One of the weirder extravagances of recent political history comes to an end as Tim Hames is leaving his £100,000 post as Speaker Bercow's spokesman. A former Times hack, Hames was known to some wags as "Hurler" after an incident in the gutters of Washington DC. His appointment last November was thought to be the first time a House of Commons Speaker has had a special advisor; part of his job was to handle the media, and he was awarded Grade 1 status, entitling him to a salary of between £87,000 and £107,000. Writing in The Times, Hames memorably claimed that it was absurd to think Obama would become President, and promised to eat a load of Tabasco sauce if he was wrong. He leaves to join the British Venture Capital Association in July.
Intriguing peerages must include Madonna's ex-mother-in-law Shireen Ritchie, John Gummer – whose brother is Lord Chadlington of Dean, David Cameron's country neighbour – and senior Telegraph executive Guy Black, (the paper was responsible for dripping the expenses stories). Perhaps most surprising is Matthew Taylor, the former Lib Dem MP for Truro – could it be the same man who stood down at the general election saying, "I have never loved parliament... I don't like this institution. I think it's a 19th-century institution that struggles to be effective in any way in the 21st century.... I won't miss it at all"?

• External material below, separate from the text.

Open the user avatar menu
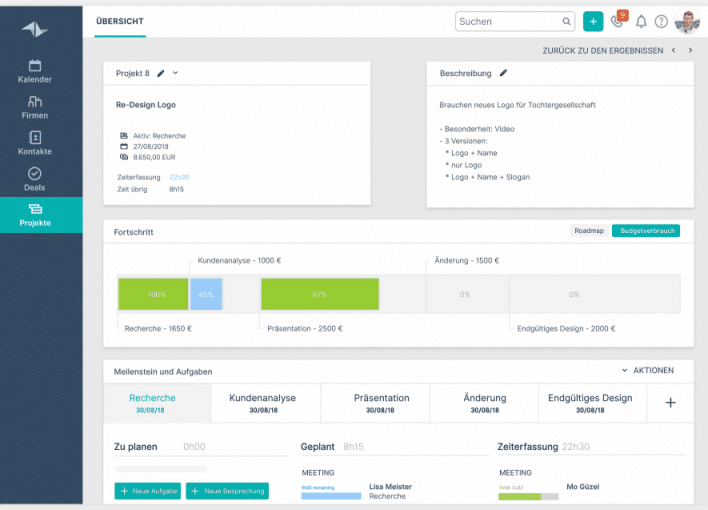Screen dimensions: 708x510 pos(688,21)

How should the UK resolve its debt crisis? By taking a leaf out of Sarah Ferguson's book, of course. Respected LSE director Howard Davies, speaking at Hay yesterday, said that what Britain needs is good foreign investment. "The Duchess of York was clearly doing her bit to get Prince Andrew to meet overseas investors. We should applaud her for that."
There's even some good news for Fergie: her friend Lisa Marie Presley is said to be moving to Britain. The two became pals last summer in London and Elvis's daughter now plans to leave Los Angeles and buy a home here. She has reportedly looked at houses in Hampstead, and claims to be a fan of the British climate. "I feel any place that is perpetually sunny is suspect and wrong," she has said of Hollywood, adding, "I can honestly say that I am the only person who came to England for the weather. I love the cold and the rain." If Fergie now moves out of Andrew's Windsor home, perhaps they could move in together and found a new Graceland?
Brat pack novelist Bret Easton Ellis says he will never write another novel again. The author of American Psycho has decided TV and film work is now more his thing, and he is thrilled at a commission to make a high school movie. "I think TV is the future of the novel," he tells the new issue of GQ, "I don't know how patient I am with the novel. Maybe everything that I wanted to do with the novel I've kind of done. I don't know where else to take it or what else to do with it. I'm at a point in my life where that form of expressing myself is no longer that interesting, whereas a high-school curse movie is right up my alley."
Man-about-town Ben Elliott is marking 10 years of success running his concierge service Quintessentially with an awards ceremony, (do we really need another?), but he has more daunting matters on the horizon. The Duchess of Cornwall's nephew tells me he plans to cycle to Land's End next month for charity, having failed a similar jaunt last year. A cycle from London to Paris ended near Dieppe when a collision left him with a dislocated shoulder.